“NSString stringWithUTF8String:”过于敏感
我正在使用诸如 NSString 和 NSData 之类的高级 Cocoa 功能进行一些字符串操作,而不是深入到 C 级的事情,比如处理数组char
。
出于对它的热爱,+[NSString stringWithUTF8String:]
有时会在使用 -[NSString UTF8String]
创建的完美字符串上返回 nil
首先。人们会认为当输入格式错误时会发生这种情况。下面是一个失败的输入示例,采用十六进制:
55 6B 66 51 35 59 4A 5C 6A 60 40 33 5F 45 58 60 9D 47 3F 6E 5E
60 59 34 58 68 41 4B 61 4E 3F 41 46 00
和 ASCII:
UkfQ5YJ\j`@3_EX`G?n^`Y4XhAKaN?AF
这是一个随机生成的字符串,用于测试我的子例程。
char * buffer = [randomNSString UTF8String];
// .... doing things .... in the end, buffer is the same as before
NSString * result = [NSString stringWithUTF8String:buffer];
// yields nil
编辑:以防万一有人没有理解隐含的问题,这里是 -v 模式:
为什么 [NSString stringWithUTF8String:] 有时会在完美形成的 UTF8-String 上返回 nil
?
I'm in the middle of doing some string manipulation using high-level Cocoa features like NSString
and NSData
as opposed to digging down to C-level things like working on arrays of char
s.
For the love of it, +[NSString stringWithUTF8String:]
sometimes returns nil
on a perfectly good string that was created with -[NSString UTF8String]

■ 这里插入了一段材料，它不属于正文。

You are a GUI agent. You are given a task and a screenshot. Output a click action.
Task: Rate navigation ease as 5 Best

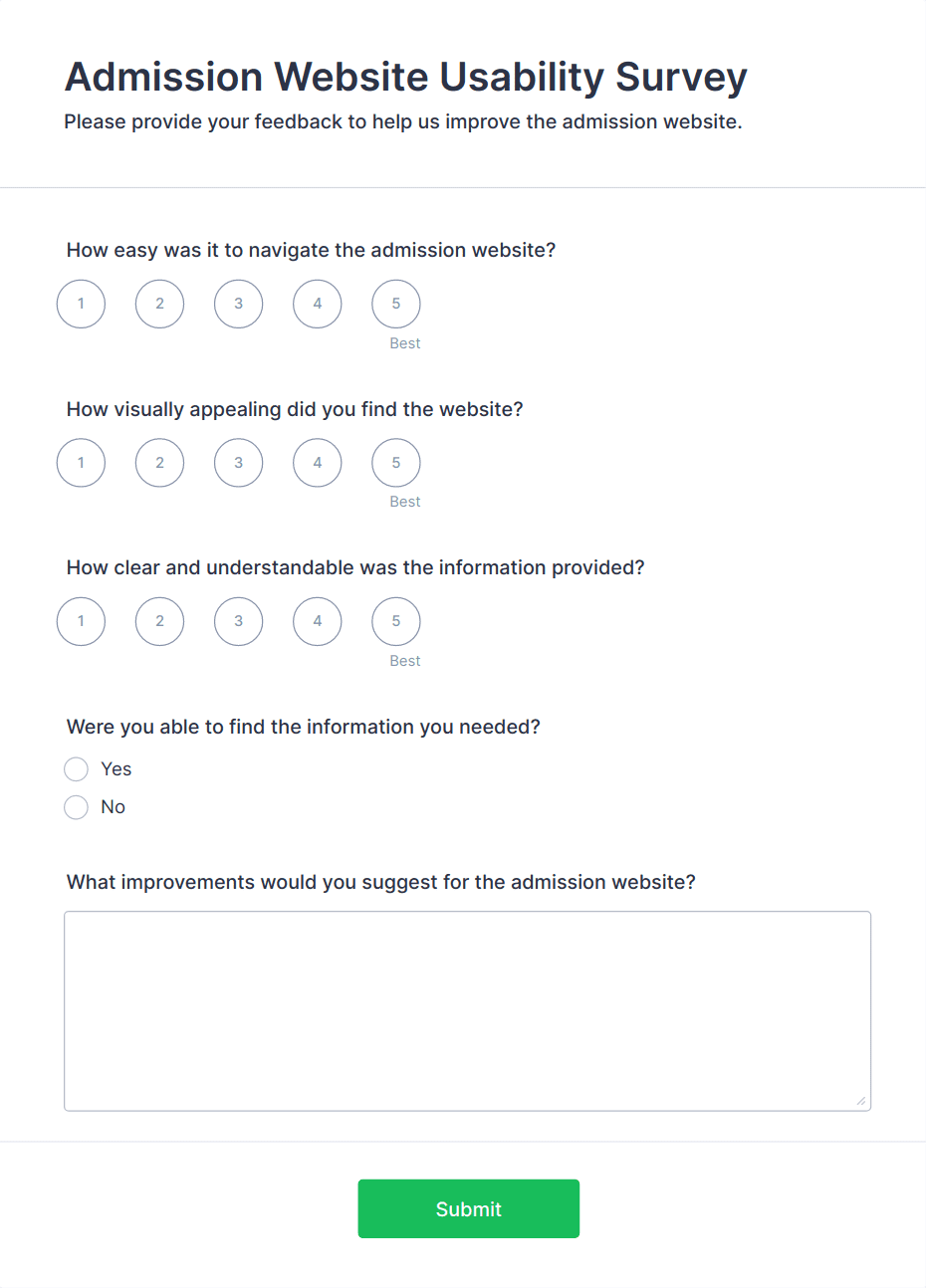click(395, 304)
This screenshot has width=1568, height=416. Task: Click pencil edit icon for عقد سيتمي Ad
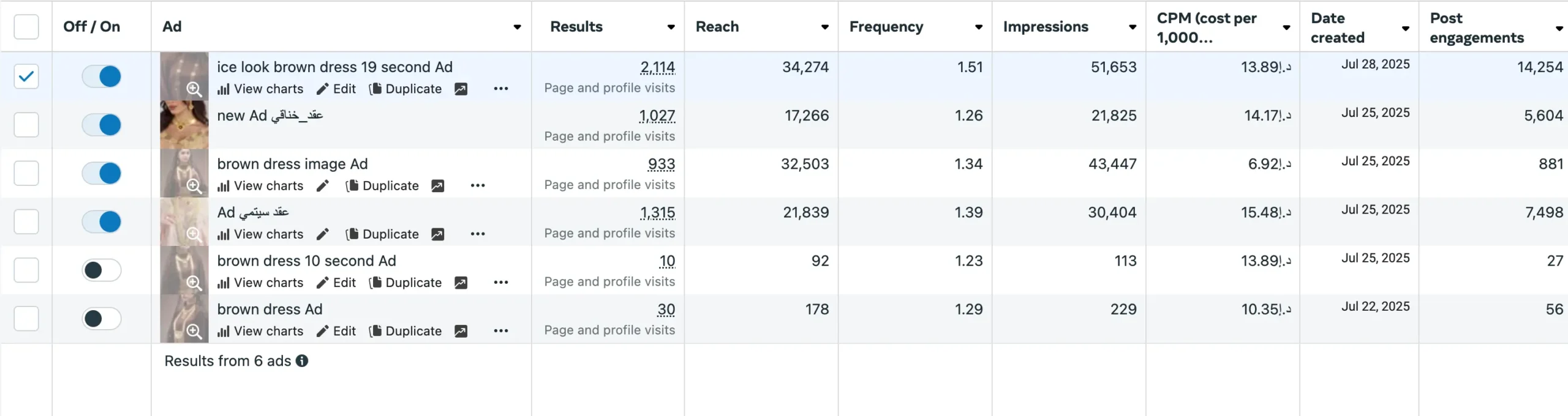click(x=323, y=234)
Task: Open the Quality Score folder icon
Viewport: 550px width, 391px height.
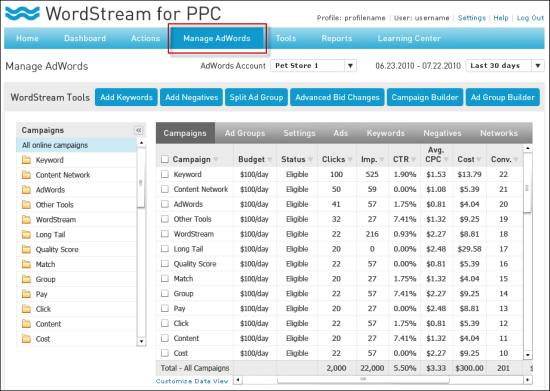Action: (26, 249)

in the first place. One would assume that this happens when the input is malformed. Here is an example of the input that fails, in hex:
55 6B 66 51 35 59 4A 5C 6A 60 40 33 5F 45 58 60 9D 47 3F 6E 5E
60 59 34 58 68 41 4B 61 4E 3F 41 46 00
and ASCII:
UkfQ5YJ\j`@3_EX`G?n^`Y4XhAKaN?AF
This is a randomly generated string, to test my subroutine.

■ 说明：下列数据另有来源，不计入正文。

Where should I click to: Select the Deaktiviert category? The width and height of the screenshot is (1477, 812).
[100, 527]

char * buffer = [randomNSString UTF8String];
// .... doing things .... in the end, buffer is the same as before
NSString * result = [NSString stringWithUTF8String:buffer];
// yields nil
Edit: Just in case somebody didn't grasp the implicit question, here it is in -v mode:
Why does [NSString stringWithUTF8String:] sometimes return nil
on a perfectly formed UTF8-String?
如果你对这篇内容有疑问,欢迎到本站社区发帖提问 参与讨论,获取更多帮助,或者扫码二维码加入 Web 技术交流群。
绑定邮箱获取回复消息
由于您还没有绑定你的真实邮箱,如果其他用户或者作者回复了您的评论,将不能在第一时间通知您!
发布评论
评论(2)
对讲机是对的。这样9d在utf8中是不合法的。具有最高位 10 的 utf8 字节被保留为连续字符,如果没有带有多个前导位的前缀字符,它们永远不会出现。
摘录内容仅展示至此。